Daisy Ferring, 60, wipes her tears after telling her ordeal from the landslide that almost killed her as her home vanished. She is now staying at the Broce Central Elementary School but is worried where to stay since face-to-face classes have resumed. Her home vanished during the landslides that hit Sitio Tinabon in Kusiong, Datu Odin Sinsuat municipality in Maguindanao. Photographed 1 November 2022 by FERDINANDH CABRERA / MindaNews

What was missed in the report was the map created by the Mines and Geosscience Bureau of the Department of Environment and Natural Resources that is available on the Geohazard Hunter website (hazardhunter.georisk.gov.ph/map). The map posted on the website shows the whole Cotabato Flood Plain that covers Lake Buluan, Ligawasan Marsh, Allah River and Pulangi River as all draining towards the BARMM area with Cotabato City as the outfall location. You can go to the hazard hunter website and check this information for yourself.
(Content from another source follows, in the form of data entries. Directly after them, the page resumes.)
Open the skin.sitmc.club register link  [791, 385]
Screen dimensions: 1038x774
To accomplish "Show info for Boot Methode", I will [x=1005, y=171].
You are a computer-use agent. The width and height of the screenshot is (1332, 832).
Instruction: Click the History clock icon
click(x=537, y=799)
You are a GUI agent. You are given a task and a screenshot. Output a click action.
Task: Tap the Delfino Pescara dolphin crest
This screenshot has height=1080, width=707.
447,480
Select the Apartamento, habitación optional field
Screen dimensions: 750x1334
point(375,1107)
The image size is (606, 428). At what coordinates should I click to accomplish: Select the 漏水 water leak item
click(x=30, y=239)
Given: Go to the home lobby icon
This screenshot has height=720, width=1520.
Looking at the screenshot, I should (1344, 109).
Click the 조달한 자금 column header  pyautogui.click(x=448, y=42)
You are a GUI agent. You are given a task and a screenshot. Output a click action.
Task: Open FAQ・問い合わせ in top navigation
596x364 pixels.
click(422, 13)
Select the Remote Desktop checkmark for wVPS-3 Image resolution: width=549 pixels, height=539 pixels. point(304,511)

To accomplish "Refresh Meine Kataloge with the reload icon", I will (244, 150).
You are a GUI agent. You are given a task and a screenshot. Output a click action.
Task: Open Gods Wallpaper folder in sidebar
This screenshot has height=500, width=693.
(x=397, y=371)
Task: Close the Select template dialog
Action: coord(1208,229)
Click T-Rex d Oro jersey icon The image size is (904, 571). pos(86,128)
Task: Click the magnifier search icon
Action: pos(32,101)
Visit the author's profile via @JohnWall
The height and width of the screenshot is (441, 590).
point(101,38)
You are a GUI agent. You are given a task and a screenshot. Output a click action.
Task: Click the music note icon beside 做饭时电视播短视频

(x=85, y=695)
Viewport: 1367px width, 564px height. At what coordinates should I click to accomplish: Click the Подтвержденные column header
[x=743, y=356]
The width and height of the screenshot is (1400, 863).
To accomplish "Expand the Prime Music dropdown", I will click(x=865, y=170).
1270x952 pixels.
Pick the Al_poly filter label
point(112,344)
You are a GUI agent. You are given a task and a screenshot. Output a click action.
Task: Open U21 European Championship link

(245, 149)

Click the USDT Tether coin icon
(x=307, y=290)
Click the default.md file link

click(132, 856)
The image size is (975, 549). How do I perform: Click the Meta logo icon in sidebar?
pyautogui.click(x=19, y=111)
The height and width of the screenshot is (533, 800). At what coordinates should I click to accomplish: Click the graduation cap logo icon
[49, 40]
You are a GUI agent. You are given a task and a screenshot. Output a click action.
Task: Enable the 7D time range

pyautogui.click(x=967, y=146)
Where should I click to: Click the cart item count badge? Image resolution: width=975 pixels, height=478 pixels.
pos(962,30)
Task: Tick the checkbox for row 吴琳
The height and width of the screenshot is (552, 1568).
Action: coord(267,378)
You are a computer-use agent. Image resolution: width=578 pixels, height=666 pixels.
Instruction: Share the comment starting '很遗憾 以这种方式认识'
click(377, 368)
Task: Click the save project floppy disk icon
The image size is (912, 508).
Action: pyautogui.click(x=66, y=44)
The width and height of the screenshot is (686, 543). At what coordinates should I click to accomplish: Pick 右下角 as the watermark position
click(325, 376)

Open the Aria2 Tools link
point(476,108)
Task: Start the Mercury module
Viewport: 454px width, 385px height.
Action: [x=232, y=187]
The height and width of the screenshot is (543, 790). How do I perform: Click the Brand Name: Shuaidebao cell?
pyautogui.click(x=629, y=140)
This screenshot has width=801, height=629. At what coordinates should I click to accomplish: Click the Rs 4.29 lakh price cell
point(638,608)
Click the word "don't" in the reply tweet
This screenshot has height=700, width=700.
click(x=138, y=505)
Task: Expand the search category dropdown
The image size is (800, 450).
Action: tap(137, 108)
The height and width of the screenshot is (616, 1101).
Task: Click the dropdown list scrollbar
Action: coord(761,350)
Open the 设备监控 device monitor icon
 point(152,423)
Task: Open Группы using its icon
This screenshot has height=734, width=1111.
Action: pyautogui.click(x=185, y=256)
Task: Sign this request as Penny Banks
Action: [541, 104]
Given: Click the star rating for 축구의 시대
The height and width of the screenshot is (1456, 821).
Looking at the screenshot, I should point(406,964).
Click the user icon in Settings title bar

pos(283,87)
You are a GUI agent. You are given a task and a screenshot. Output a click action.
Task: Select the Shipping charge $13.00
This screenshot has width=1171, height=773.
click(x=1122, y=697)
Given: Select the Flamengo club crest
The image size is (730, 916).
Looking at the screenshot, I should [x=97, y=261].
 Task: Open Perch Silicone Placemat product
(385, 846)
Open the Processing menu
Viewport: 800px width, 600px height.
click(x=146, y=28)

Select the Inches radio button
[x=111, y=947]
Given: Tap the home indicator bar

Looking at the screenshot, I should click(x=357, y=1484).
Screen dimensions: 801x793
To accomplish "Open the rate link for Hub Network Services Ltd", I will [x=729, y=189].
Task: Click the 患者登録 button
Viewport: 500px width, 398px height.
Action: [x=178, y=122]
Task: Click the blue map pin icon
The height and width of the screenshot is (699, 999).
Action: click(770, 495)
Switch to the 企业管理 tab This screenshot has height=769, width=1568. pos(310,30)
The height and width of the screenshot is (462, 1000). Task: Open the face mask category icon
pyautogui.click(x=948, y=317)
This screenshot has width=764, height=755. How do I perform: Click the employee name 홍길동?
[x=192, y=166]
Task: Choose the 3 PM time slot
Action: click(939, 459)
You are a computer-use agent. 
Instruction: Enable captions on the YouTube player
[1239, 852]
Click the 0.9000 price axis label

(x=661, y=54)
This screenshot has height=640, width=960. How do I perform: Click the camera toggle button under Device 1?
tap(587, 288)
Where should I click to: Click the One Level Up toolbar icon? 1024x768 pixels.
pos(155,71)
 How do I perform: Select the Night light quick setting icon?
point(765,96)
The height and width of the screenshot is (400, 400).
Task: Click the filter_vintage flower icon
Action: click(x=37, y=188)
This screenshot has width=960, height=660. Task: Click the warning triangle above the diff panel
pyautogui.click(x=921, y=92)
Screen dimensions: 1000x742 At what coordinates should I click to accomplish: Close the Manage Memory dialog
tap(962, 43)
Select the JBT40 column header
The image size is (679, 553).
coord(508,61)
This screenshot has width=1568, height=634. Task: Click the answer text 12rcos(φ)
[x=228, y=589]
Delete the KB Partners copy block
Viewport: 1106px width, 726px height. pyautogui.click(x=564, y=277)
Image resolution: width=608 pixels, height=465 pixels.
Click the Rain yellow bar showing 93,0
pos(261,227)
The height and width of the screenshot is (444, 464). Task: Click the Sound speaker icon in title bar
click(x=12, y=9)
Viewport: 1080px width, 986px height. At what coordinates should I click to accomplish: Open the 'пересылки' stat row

When Paeng started to hit land up in the north, the rains in the south started to fall hard all-over Southern Mindanao. So much rain fell in waves starting late afternoon of October 27 until the morning hours of October 28. PAGASA or any other government agency has no way of recording how much rain fell that day because government has only three rain gauge stations with assigned observers. All of these rain gauges are located at airports – Cotabato City Airport, General Santos City Airport and Davao City Airport. There are no rain gauges with dedicated observers on river catchment areas.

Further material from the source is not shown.